You can’t please everyone as the old dictum goes and it’s a fine old mess being created by activists and public administrators and suffered by mostly the marginalised or at least the ordinary.
Trans women are apparently just plain women when it suits but just trans women when that suits too. Ordinary biological women have spent decades fighting for their right to self determine their needs, dreams and actual rights to employment, property and relationship status. Not being told what to think or act by men has been a core part of that struggle. Now they’re supposed to just roll over when a new breed of guys tell them what women are and aren’t.
How about just accept that trans women are trans women and biological women are women. And same with the other flip for trans men. This need not involve meanness or discrimination or other bad feelings. Respect each other’s position but don’t encroach on each other’s territory.

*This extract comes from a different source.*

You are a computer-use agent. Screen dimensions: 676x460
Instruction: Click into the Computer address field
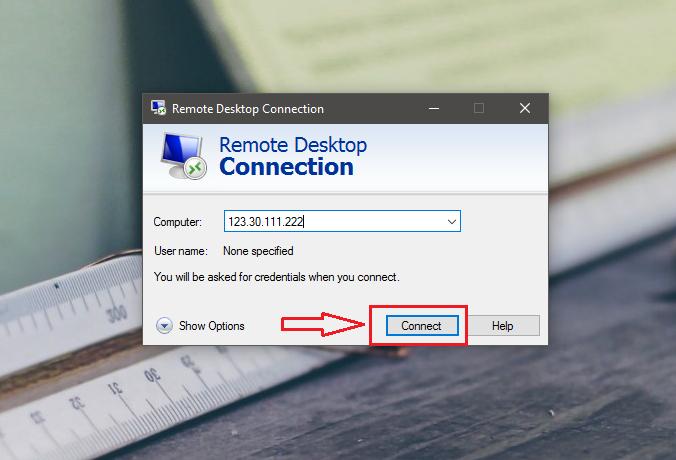(342, 221)
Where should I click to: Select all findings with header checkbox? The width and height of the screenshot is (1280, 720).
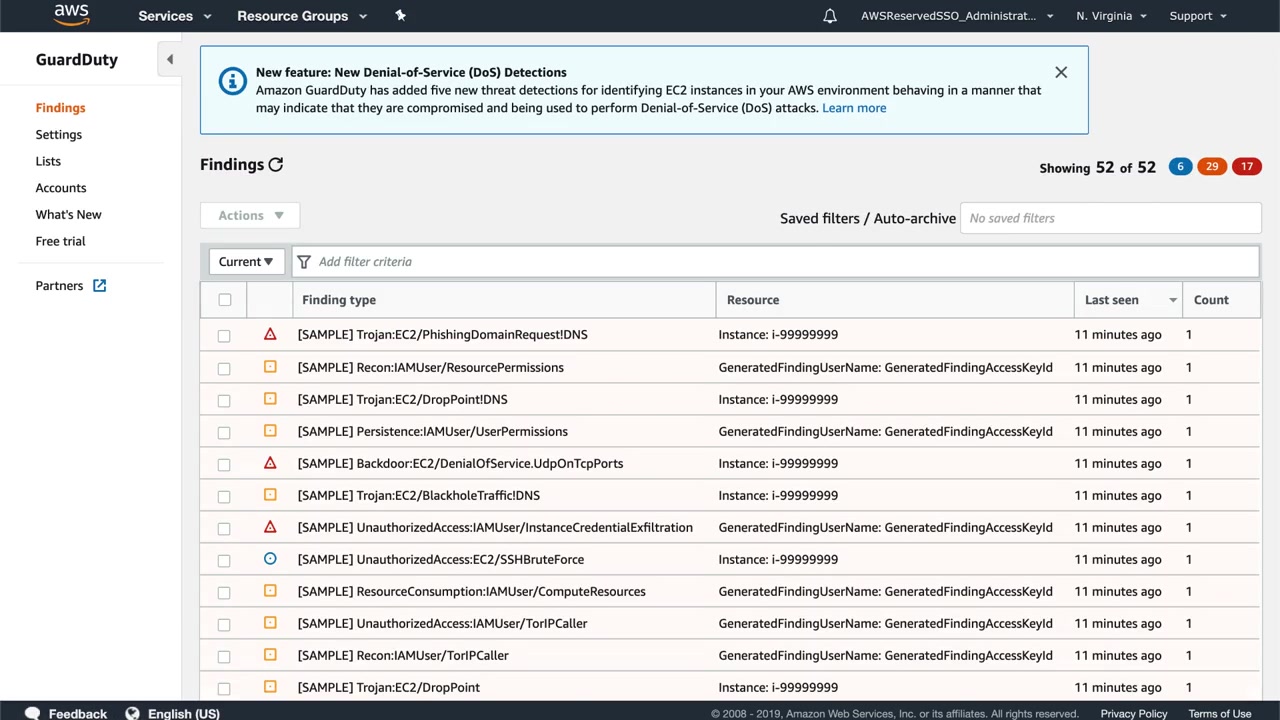225,300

Gender and sexuality is a quite simply defined difference. Gender is who you are, sexuality is who you fancy.
Thanks very much for an interesting comment
I don’t disagree, but that only changesthe labels. It does not solve the question whether, in this world, prisons should be segregated by gender, by sex, or not at all. Where would/should a trans woman and biological man be housed? What if we’re talking about bathrooms, instead of prisons? As a society, we have created enough spaces that are segregated for men and women, that we can’t really NOT decide, for *every* individual, whether they need to go in this space or in that.
Does being lesbian not mean you have no interested in penises? Is Saville for real? Not interested in males or sexual intimacy with them, perhaps. But do lesbians not substitute with penises that are not attached to men? Surely, there’s more to being gay that just the sexual proclivity…

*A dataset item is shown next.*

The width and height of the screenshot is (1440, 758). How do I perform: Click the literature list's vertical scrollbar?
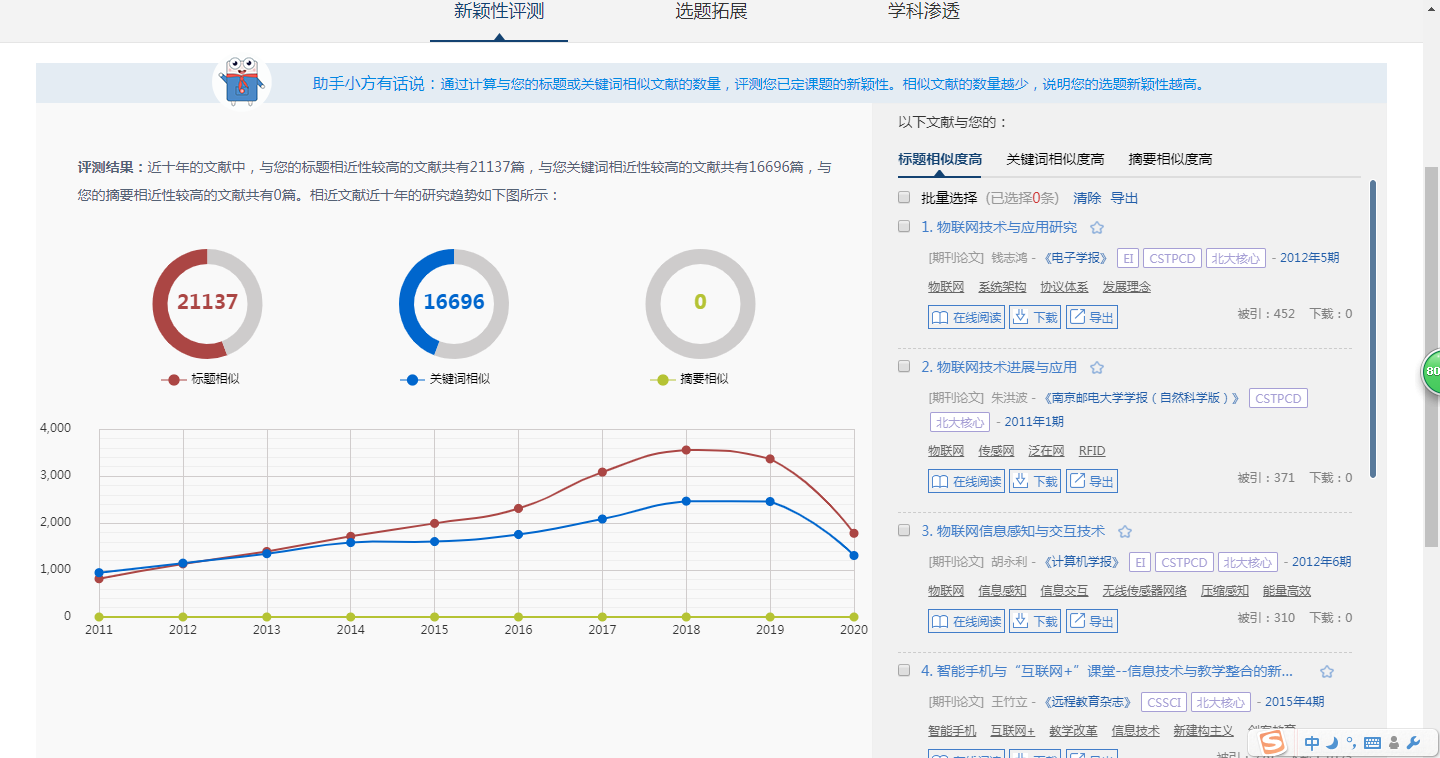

You are right, I should have said “a penis attached to a man”. Clearly, I’m never going to be the Crikey Sex Correspondent – for which, dear readers, you should be grateful 🙂
Oh, I don’t know, Margot. I think there should be MORE sex on Crikey… to balance out the politics…

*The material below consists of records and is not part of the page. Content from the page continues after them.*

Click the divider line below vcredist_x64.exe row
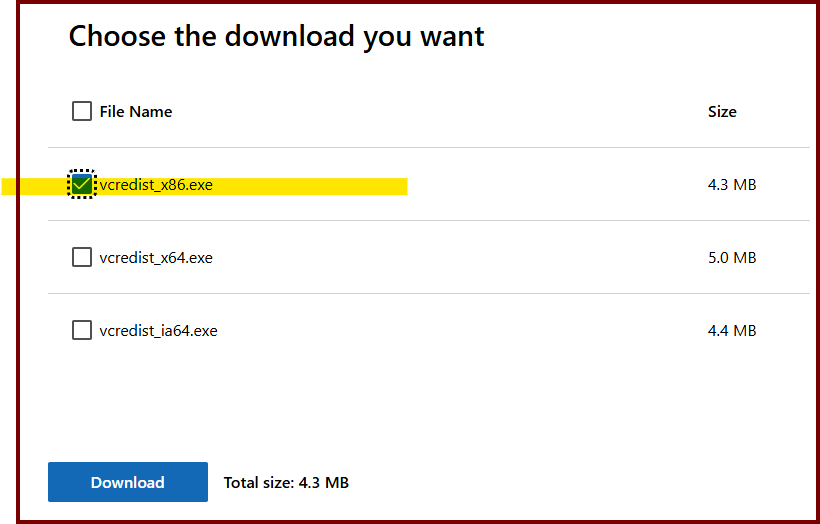The image size is (820, 524). pyautogui.click(x=430, y=294)
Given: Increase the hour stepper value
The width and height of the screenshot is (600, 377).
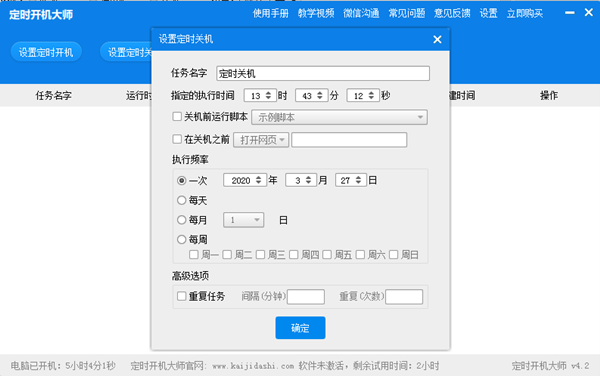Looking at the screenshot, I should point(269,93).
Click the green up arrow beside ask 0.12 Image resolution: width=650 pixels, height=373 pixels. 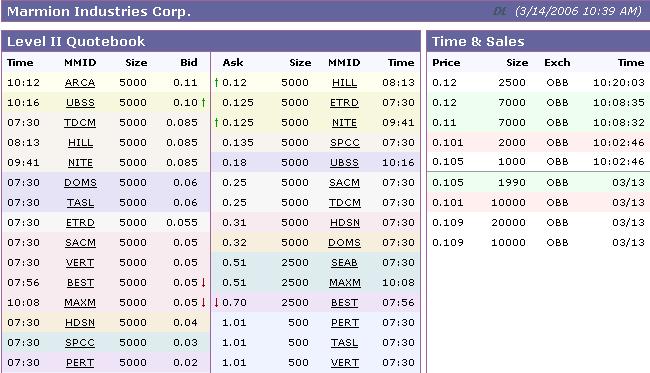216,82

You may be onto something here….we could have a sex advice column (I’ll subcontract anything tricky to my uni student daughter) and our own dating website – I’ll consult the marketing department 🙂
I was a huge fan of the personals in the London Review of Books, which included this gem, “Official greeter and face of Dalkeith Cheese Festival, 1974, seeks woman to 50 who is no stranger to failure, debt-consolidating mortgages and wool.”
“Reading these words made me pause. I’m not any of those things, I’m a woman. And no one else gets to say otherwise.” So, Saville self-identifies as a woman? Awesome. No one is asking her about her genitalia or chromosomes in order to prove that. Which is all transgender people want, too. Issues of sex, gender, and sexuality are complex, and to suggest that the rights of LGB people can only be justified if sexuality is a ‘hardware issue’ is appalling. If people don’t want to discriminate against others, then it surely doesn’t matter whether or not something is a choice. After all, it’s also wrong to discriminate against people on the basis of nationality, religion or political party – all very much ‘software’ issues.
Avril, I’m not advocating that only the rights and entitlements of the “hardware issues” should be protected, I was quoting Douglas Murray. Thank you for your comment.